Resilient Cyber - Episode 8 - Ray Letteer, DSc - Authorization to Operation (ATO) Process

Overview

In this episode of the Resilient Cyber Podcast, hosts Chris Hughes and Dr. Nikki Robinson engage in a compelling conversation with Dr. Ray Leteer, a seasoned expert in cybersecurity with over three decades of experience, including time spent in the military, working with the NSA, and leading cybersecurity initiatives for the Marine Corps. The discussion revolves around the evolution of cybersecurity practices within the Department of Defense (DoD), the challenges of implementing risk management frameworks (RMF), and the future of cybersecurity in the context of DevSecOps and continuous authorization.

Dr. Leteer shares his extensive knowledge on the development of the DoD's IT security certification processes, the importance of integrating cybersecurity early in the development process, and the need for a balanced approach to risk management. The episode also touches on the cultural and operational challenges that come with shifting security left in the development lifecycle and the necessity of adapting to the ever-evolving cyber threat landscape.

Highlights

• Background and Experience: Dr. Ray Leteer's journey in cybersecurity began over 30 years ago, with roles ranging from an intel analyst at the NSA to leading cybersecurity initiatives for the Marine Corps. His vast experience provides a unique perspective on the evolution of cybersecurity practices.

• Risk Management Framework (RMF) Challenges: Dr. Leteer discusses the challenges and misconceptions surrounding the RMF process, emphasizing that it's not just a compliance check but a crucial part of ensuring mission readiness and security.

• DevSecOps and Continuous Authorization: The conversation delves into the DoD's push towards DevSecOps, highlighting the importance of moving security to the left in the development process and the concept of continuous authorization, which aims to streamline the security process while maintaining robust protection.

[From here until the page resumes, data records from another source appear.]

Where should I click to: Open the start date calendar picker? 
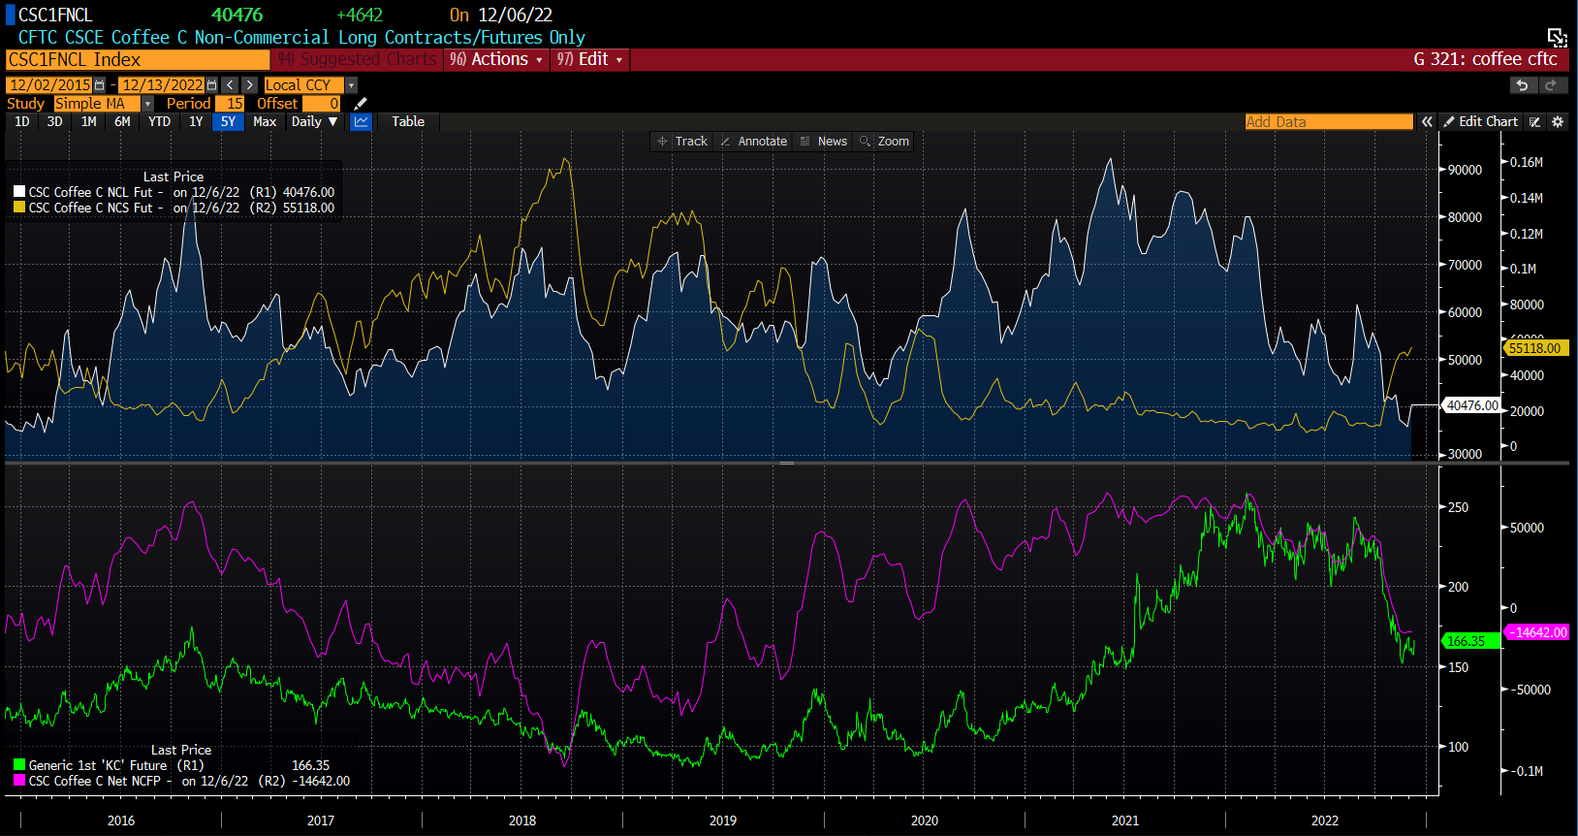tap(100, 85)
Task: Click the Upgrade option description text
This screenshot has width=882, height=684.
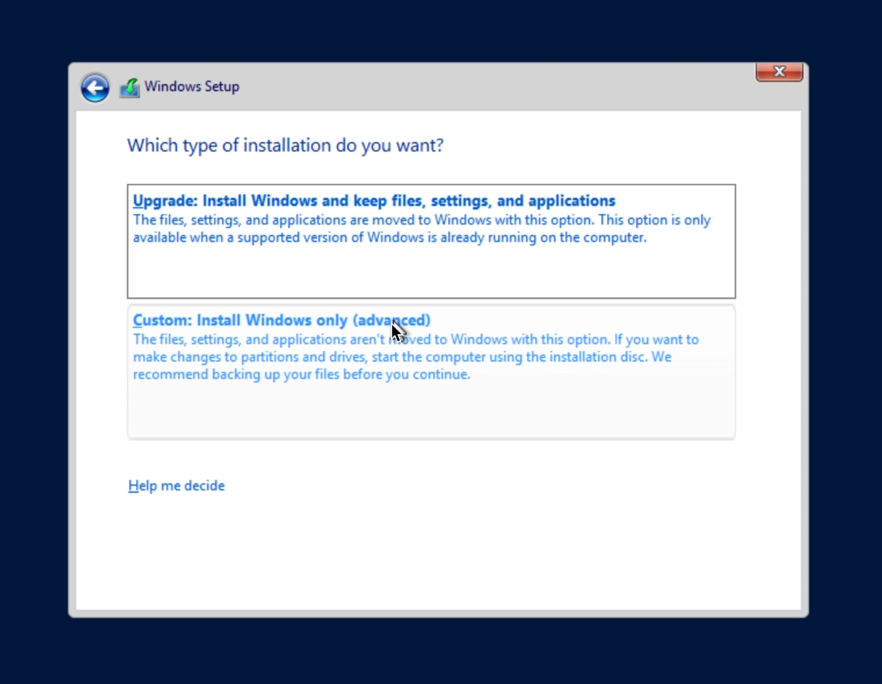Action: click(420, 229)
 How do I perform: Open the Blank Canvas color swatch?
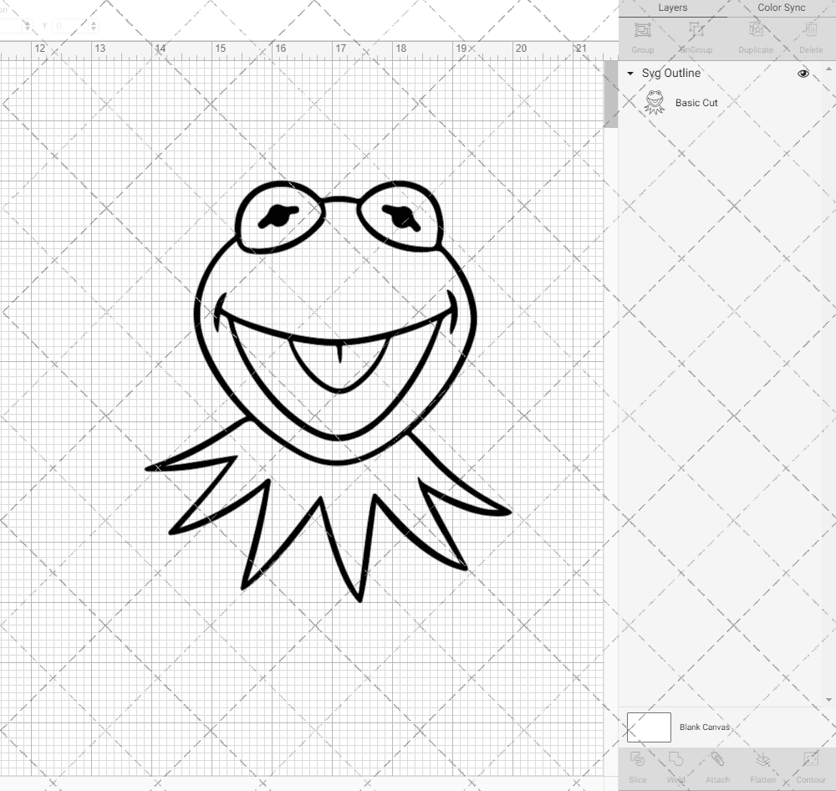(648, 727)
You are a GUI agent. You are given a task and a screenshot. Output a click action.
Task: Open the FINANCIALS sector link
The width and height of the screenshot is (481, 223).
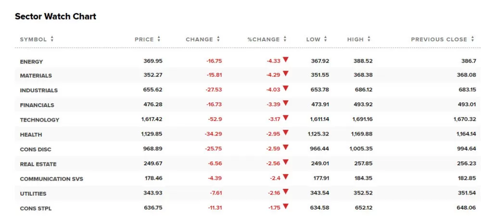coord(37,105)
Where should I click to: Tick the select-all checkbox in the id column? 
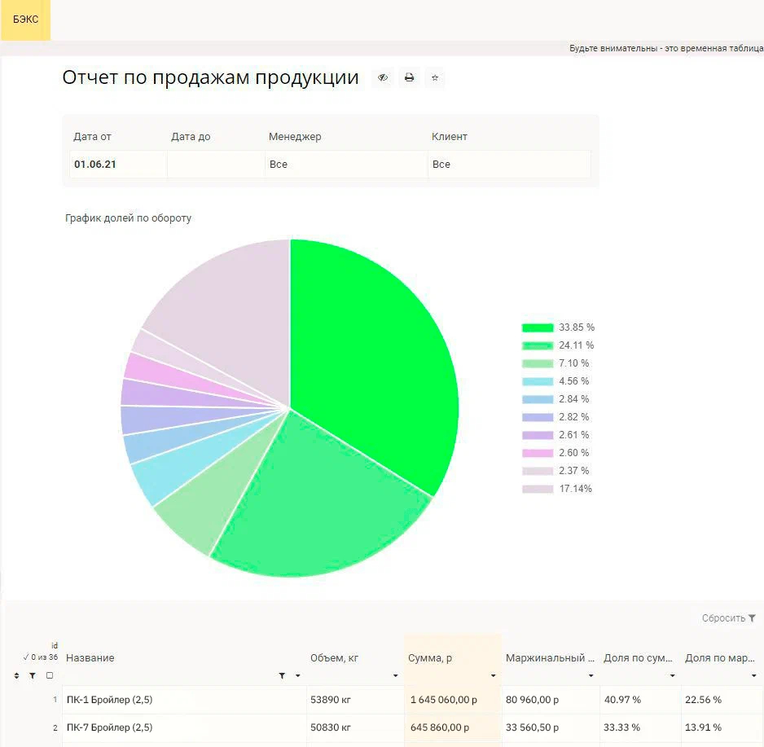click(50, 675)
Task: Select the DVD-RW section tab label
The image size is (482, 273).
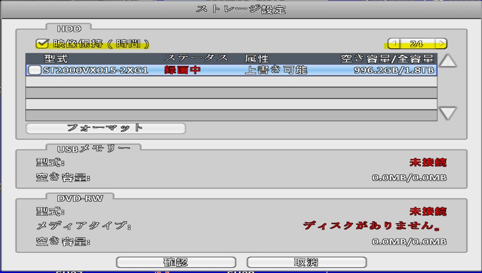Action: pos(80,197)
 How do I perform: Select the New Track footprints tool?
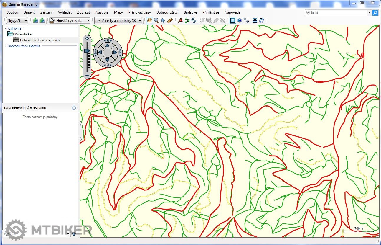[194, 21]
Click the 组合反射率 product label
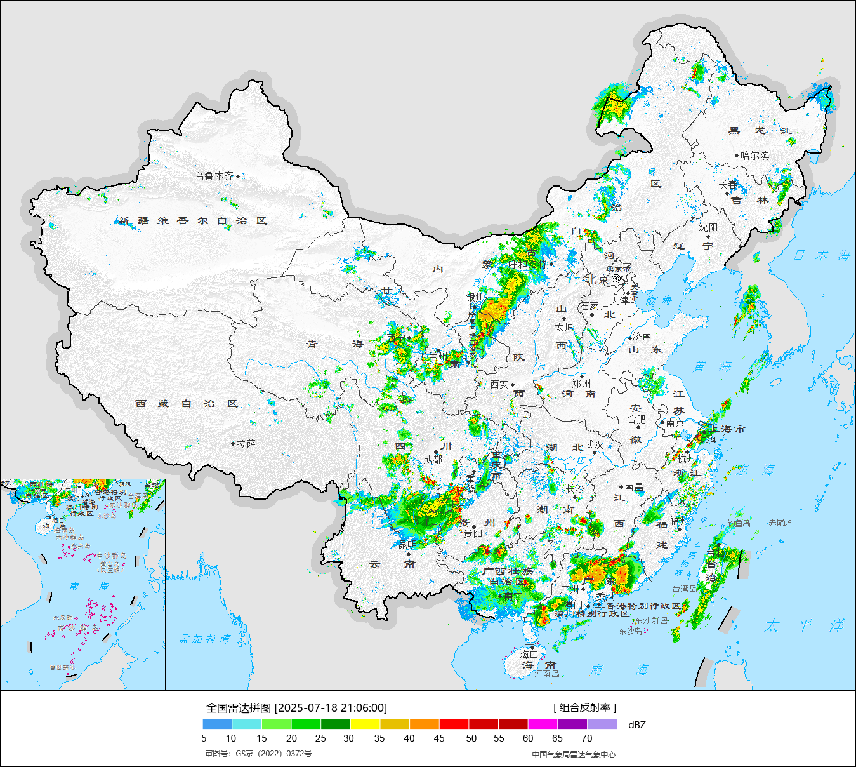 coord(584,707)
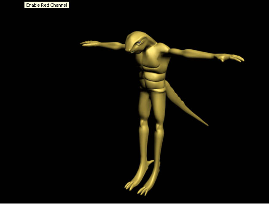Viewport: 269px width, 204px height.
Task: Click the hand on the left outstretched arm
Action: coord(89,43)
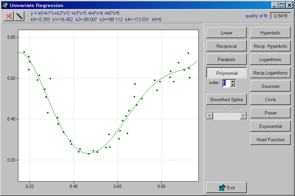Apply the Parabolic regression model
Image resolution: width=295 pixels, height=196 pixels.
226,59
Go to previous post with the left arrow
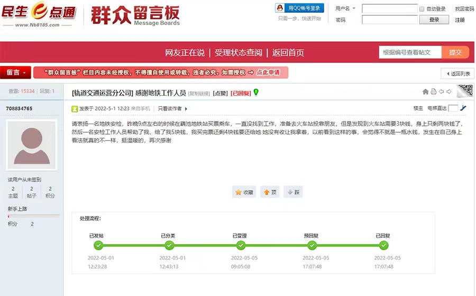The width and height of the screenshot is (476, 296). pyautogui.click(x=442, y=92)
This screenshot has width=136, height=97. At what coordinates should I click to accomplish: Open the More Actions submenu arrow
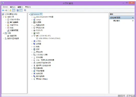pos(133,21)
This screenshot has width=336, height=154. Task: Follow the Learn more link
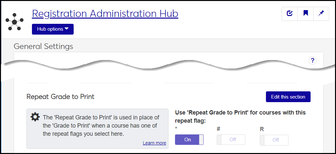pos(154,143)
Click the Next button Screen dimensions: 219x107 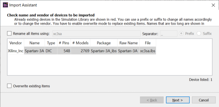178,100
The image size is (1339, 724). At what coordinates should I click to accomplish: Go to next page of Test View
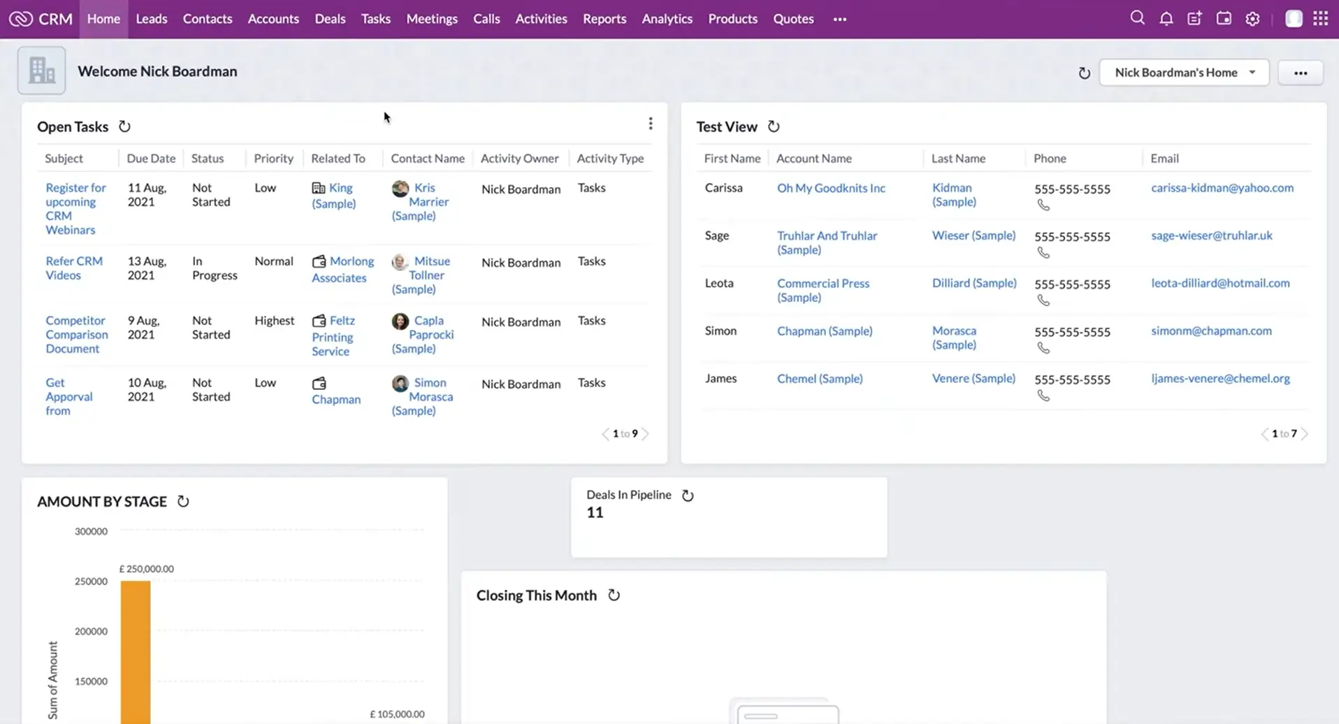click(x=1304, y=434)
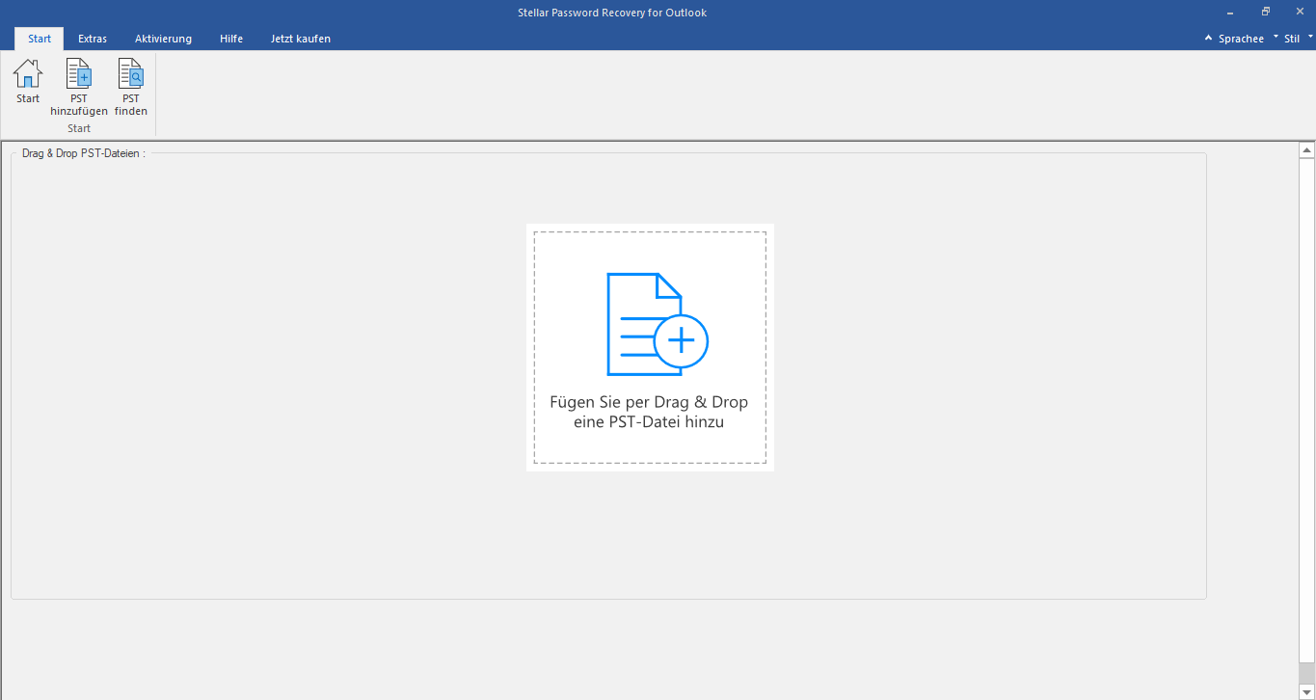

• Cultural and Operational Challenges: Dr. Leteer addresses the cultural and operational hurdles in implementing new security practices, particularly the difficulty of balancing cost, schedule, and performance with security requirements.

• Importance of Inherited Security Controls: The episode also covers the critical role of inheriting security controls in expediting the authorization process, especially in cloud environments.

• Academic Perspective: Dr. Leteer and Dr. Robinson discuss the value of academic research in cybersecurity, particularly how it can help identify and solve complex problems in the field. They emphasize the importance of combining practical experience with academic rigor to improve cybersecurity practices.